Sultra-Muna, portalsulawesi.id- Dewan Perwakilan Rakyat Daerah Kabupaten Muna Komisi I melaksanakan Rapat Dengar Pendapat (RDP) bersama Badan Kepegawaian dan Pengembangan Sumber Daya Manusia (BKPSDM) Muna terkait polemik yang terjadi pada tes CPNS 2018 di Muna, senin (10 Desember 2018).
Ketua Komisi I La Ode Awal Jaya Bolombo mengatakan sampai sejauh ini, komisi satu belum menemukan kejanggalan yang terjadi dalam tes CPNS di Muna.
“Ada yang tidak lolos berkas bisa mengikuti tes SKD, itu belum tentu kebenarannya, Pasalnya, ada lima orang yang komplain setelah dia bawa bukti pengiriman berkas dan resi pos, dia dinyatakan lulus.
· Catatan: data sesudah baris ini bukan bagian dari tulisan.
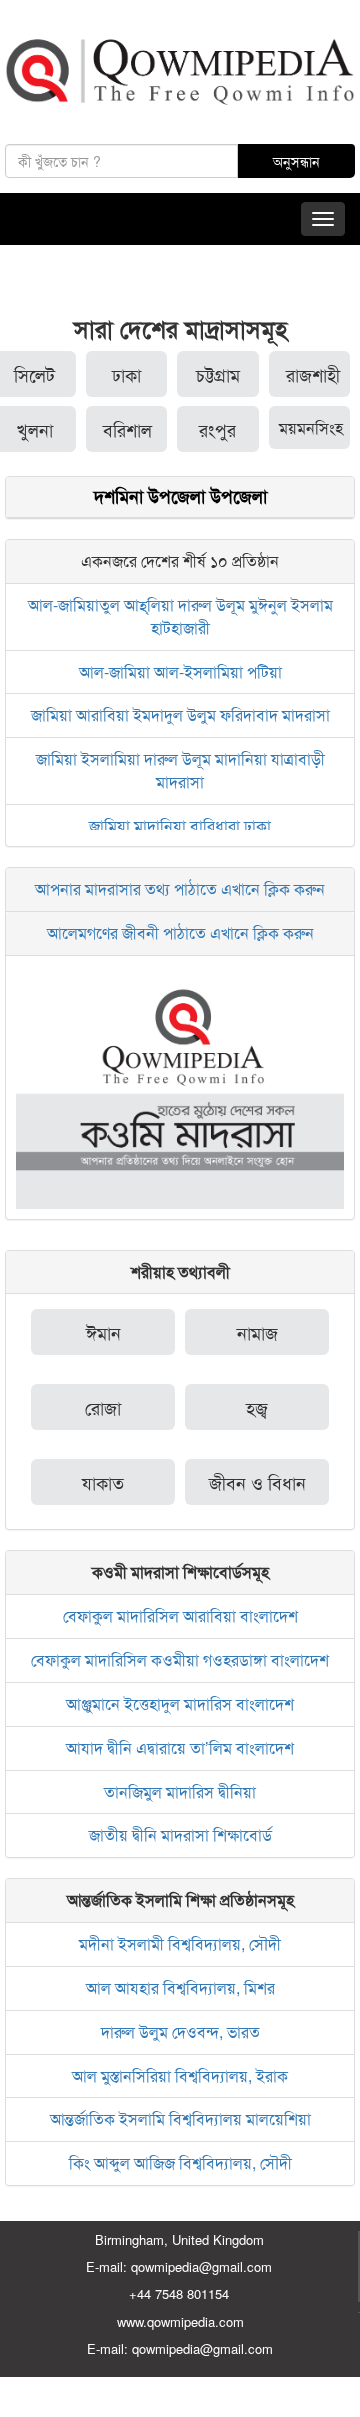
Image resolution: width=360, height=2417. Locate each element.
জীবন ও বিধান (257, 1482)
Selagi server belum ditutup, itu bisa diterima dan diakomodir,” kata Awal Jaya yang juga sebagai Politisi Partai Demokrat usai RDP diruang Komisi I, senin (10/12).
Dia menambakan, Saya kira, tidak mungkin ada permainan dengan sistem online. menurut keterangan dari BKD, ini kan pendaftaran online dari pusat, bila pusat belum tutup, maka dianggap masih bisa mendaftar.
Seperti yang terjadi pada hadrianti, dia membawah komplen resi pengiriman berkas kepada panitia daerah dan server belum tutup, maka diikut sertakan dalam peserta CPNS 2018, bebernya.
“Dari keterangan BKPSDM Muna, Tes uji keterampilan tidak akan diberlakukan untuk CPNS di Muna, hasil akhir akan di lihat setelah SKB,” terang Awal Jaya.
Menurutnya, dari hasil RDP hari ini, BKPSDM Muna akan membawah semua dokumen yang dari Panselnas dan Panselda dan rencananya besok bakal dibawah.
“Semua hasil pengumuman ditentukan oleh pusat, jadi saya pikir, tidak ada yang bermain dalam persoalan CPNS di Muna,” ungkapnya.
Sejauh ini, DPRD Muna Komisi I, belum menemukan kejanggalan. Kita bakal akan mengkroscek juga ke pusat terkait data yang bakal kita dapatkan nanti, tutupnya.